頭部をすっぽり覆い、これを護る為の保護具は無数の破片に変じて四散する。ヘルメットの破壊によって着弾の衝撃は相殺され、強制力より解放された頭部が、露になった素顔と共に定位置へと起こされた。
それはまだ17、8歳だろう少年の顔。目付きは鋭く、全体的に細面である。だが眼球は先のモノ達と同じく色を持たず濁っており、皮膚は膨れている所もあれば落ち窪み、筋肉の露出している所すらあった。
ライダースーツを着た少年はやはり口を開き低く呻きながら、引き摺るようにして一歩を踏み出す。その瞬間、少年の額に一点の穴が穿たれ、後頭部は見るも無残に弾け飛んだ。頭部の八割方を喪失した少年は、そこで動きを止めて床へと崩れ落ちる。
ライダースーツの者は、撃ち終えた銃を静かに下ろし、流れるような所作でホルスターへ収めた。二度と動かなくなった少年の姿をバイザー越しに眺めながら、銃を手放し自由になった右手と、最初から空の左手を首許へ持って行く。左右の手をヘルメットに宛がい、これを押し上げて、頭部防護用装備を脱ぎ取った。
対強衝撃構造を持つヘルメットの下から現れたのは、海原のような蒼い髪と、炎を思わせる赤い瞳。年齢にして17歳程度だろう少年の顔。
白い肌と整った顔立ちは、どちらかというと可憐・女性的な部類に入り、病床の少女に似た儚げな印象を与える。
赤い双眸に、今し方自身が撃ち抜いた少年の遺骸――ライダースーツの背部は大きく裂けており、その下の皮膚にも深い傷がある――を映し、蒼髪の少年は悲しげに目を瞑った。

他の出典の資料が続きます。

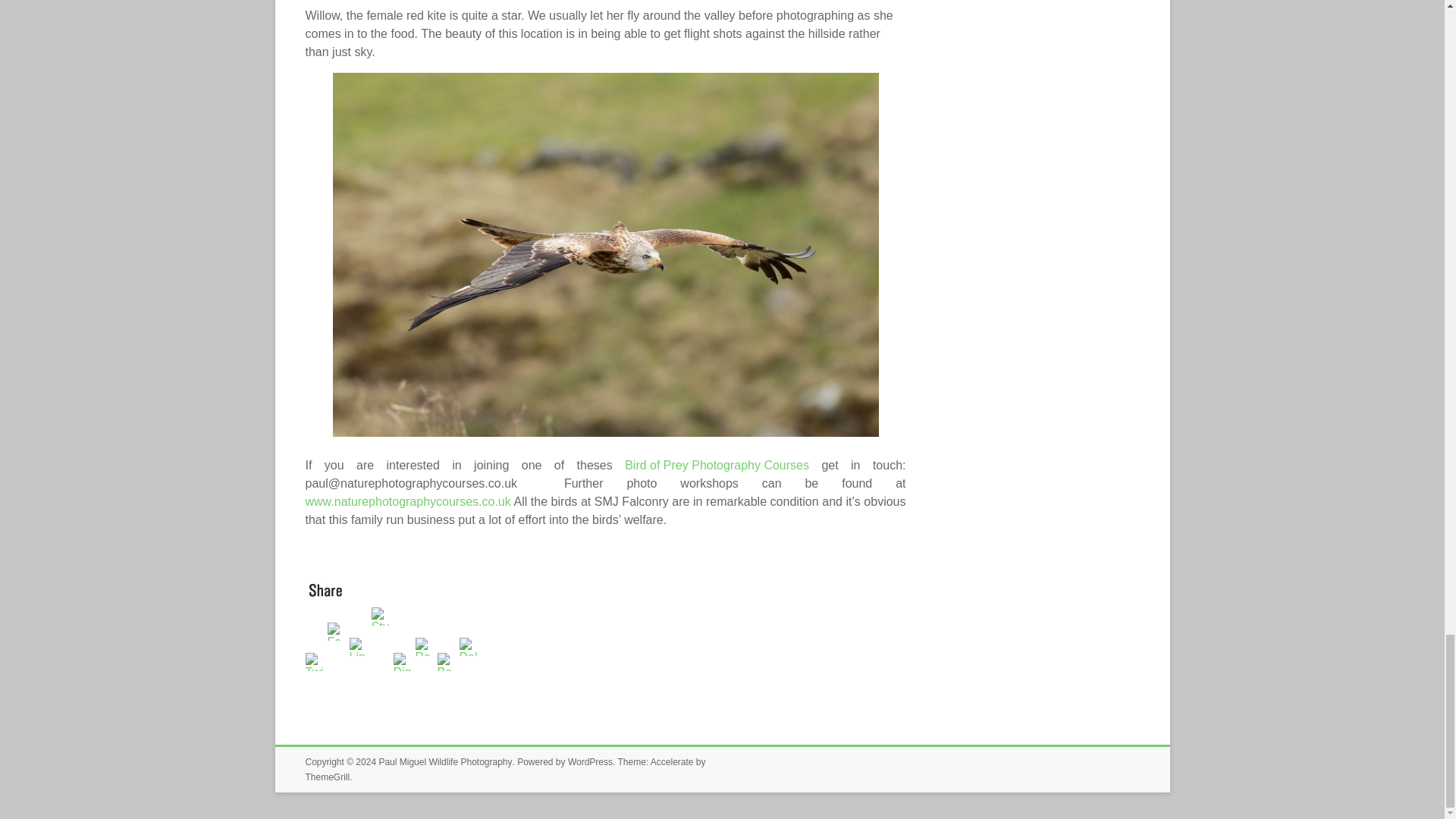
Facebook (338, 680)
Twitter (315, 680)
Linkedin (360, 680)
Delicious (470, 680)
Reddit (426, 680)
StumbleUpon (382, 680)
Bebo (447, 680)
Digg (403, 680)
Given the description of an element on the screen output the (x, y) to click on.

見知った人間をその手にかけた自責の念から、ではない。彼へ止めを刺した事に対しては、少年に後ろめたさや後悔の類はなかった。ただ当人の無念を汲んだ同情の一念のみが、少年の顔には宿っている。
そんな少年へ、側方より張りのある女性の声が掛かった。
『雨美、生態スキャンの結果だけど、彼はCTVが発症していた。感染源は装甲スーツ背部の裂傷部、その直下人体組織の傷だね』
声の出所、少年の近辺に人の姿はない。あるのはバイクが一台だけ。その声は、このバイクから流れ出ていた。

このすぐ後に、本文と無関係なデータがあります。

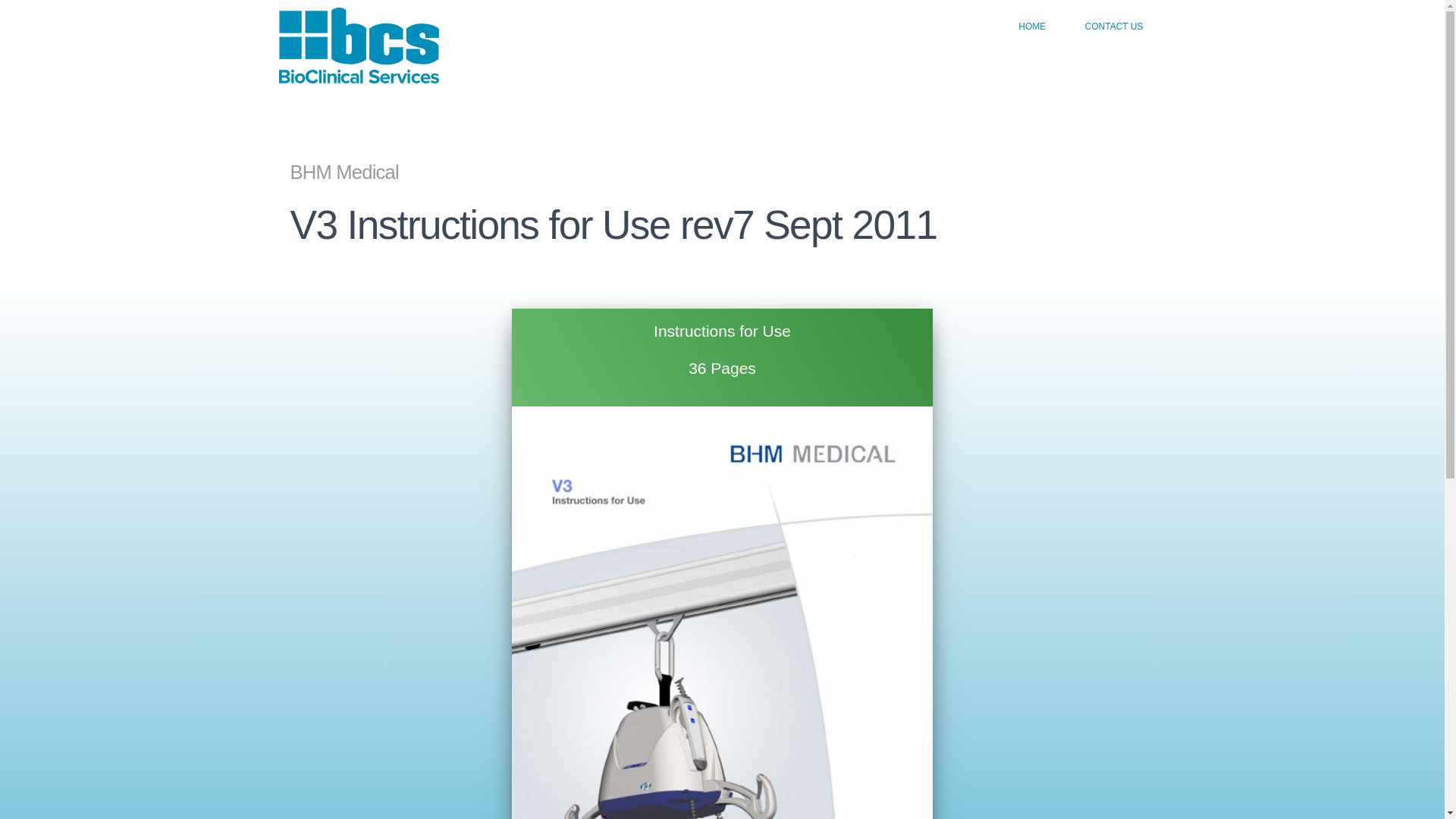
HOME (1024, 26)
CONTACT US (1105, 26)
BHM Medical (721, 172)
Home (359, 26)
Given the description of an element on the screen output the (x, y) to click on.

『CTVが一度発症したらもう終わり、発症体は百害あって一利なしだ。その事は彼だって知っている筈さ。彼の事は確かに残念だけど、君が処理するしかなかったんだ。これはどうしようもない事さ。あまり自分を責めない事だね』
無機物から発せられた気遣わしげな声に、雨美と呼ばれた少年は、閉じていた瞼を開けて寂しげに微笑む。
「心配いらないよ、レニー。僕は別に自分を責めている訳じゃない。ただ、氷一が不憫でならなくてね」
少年は言いながら振り返り、専用バイクのフロント部へ視線を向けた。割り切りと悲しみの混在する顔は、美麗な少年の顔を更に脆く儚く見せている。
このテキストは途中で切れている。